Lifelong Learning Plan (LLP)
If you meet all of the eligibility criteria, the CRA will allow you to withdraw up to $10,000, tax-free, per calendar year. The maximum combined total is $20,000 for full-time education or training for you or your spouse. You cannot withdraw funds for your child’s education under this plan.
You can spread withdrawals over 4 years, so long as the accumulated total does not exceed $20,000. You have 10 years to repay the amount, commencing in the fifth year after you make your first withdrawal. The CRA will send you a statement every year with your balance owing, the amount of your next payment and payments made to date. Lastly, when you file your income taxes, you must designate your LLP repayment on Schedule 7.
Should I Use My RRSP to Pay Off Debt?
Ideally, you should never withdraw from your RRSP until you reach the age of 71. However, if you have debt, you may consider using your RRSP funds to repay the debt. While this is an option, it is definitely not the most optimal choice.
If you withdraw money from your RRSP to repay debt, you will lose the existing investment for retirement, lose the RRSP contribution room, pay withholding tax and pay a high tax bill in that year.
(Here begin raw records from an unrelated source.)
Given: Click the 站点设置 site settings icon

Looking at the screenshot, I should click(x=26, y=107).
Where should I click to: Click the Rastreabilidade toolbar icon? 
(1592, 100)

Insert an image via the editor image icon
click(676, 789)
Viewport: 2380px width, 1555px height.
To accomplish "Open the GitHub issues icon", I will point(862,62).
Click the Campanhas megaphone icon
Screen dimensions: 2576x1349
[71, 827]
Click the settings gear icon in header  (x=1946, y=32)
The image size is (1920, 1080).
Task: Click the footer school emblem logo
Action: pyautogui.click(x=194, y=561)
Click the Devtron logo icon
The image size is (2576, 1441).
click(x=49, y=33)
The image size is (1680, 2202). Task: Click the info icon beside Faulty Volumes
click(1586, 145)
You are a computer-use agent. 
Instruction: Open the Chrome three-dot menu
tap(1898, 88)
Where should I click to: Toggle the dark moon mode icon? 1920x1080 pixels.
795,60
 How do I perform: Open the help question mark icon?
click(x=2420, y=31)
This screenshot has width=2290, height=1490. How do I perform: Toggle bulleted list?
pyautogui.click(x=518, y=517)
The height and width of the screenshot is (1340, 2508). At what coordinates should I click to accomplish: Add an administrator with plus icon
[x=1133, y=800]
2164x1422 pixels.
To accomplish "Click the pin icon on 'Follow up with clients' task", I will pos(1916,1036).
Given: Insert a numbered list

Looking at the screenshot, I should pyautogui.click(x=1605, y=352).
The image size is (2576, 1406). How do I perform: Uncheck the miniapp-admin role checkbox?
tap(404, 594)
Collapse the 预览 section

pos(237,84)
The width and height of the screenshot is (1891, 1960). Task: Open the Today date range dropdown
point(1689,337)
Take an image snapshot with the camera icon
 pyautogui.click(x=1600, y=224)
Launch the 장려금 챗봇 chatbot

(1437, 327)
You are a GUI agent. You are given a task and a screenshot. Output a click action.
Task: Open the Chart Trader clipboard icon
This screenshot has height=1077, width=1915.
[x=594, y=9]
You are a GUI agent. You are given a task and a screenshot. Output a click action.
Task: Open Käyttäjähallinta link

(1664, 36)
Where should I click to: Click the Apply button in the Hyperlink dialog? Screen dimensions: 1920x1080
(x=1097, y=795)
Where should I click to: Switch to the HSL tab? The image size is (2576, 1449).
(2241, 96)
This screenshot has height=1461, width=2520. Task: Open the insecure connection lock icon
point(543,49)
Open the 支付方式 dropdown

As you can see, you have a lot to lose by using your RRSP to repay debt. Furthermore, the only thing you’ll gain is being debt free so the tradeoff is not ideal.
Before turning to your RRSP, explore your other options such as budgeting, credit counselling, borrowing money from a loved one, debt management program (DMP), debt consolidation, consumer proposal or bankruptcy. Even a bankruptcy is a better option than using your RRSP to repay debt because your RRSP will be protected in the bankruptcy process in the majority of cases. You can read our article on different ways you can borrow money.
Withdrawing from Your RRSP
As a general rule of thumb, whatever money goes into your RRSP should stay there until you reach the age of 71. For this reason, you should ensure that you have emergency funds, credit cards and other methods to handle unexpected expenses instead of relying on your RRSP. In some cases, you may have no other choice but to withdraw from your RRSP. If this is the case, make sure that you understand all of the repercussions before proceeding.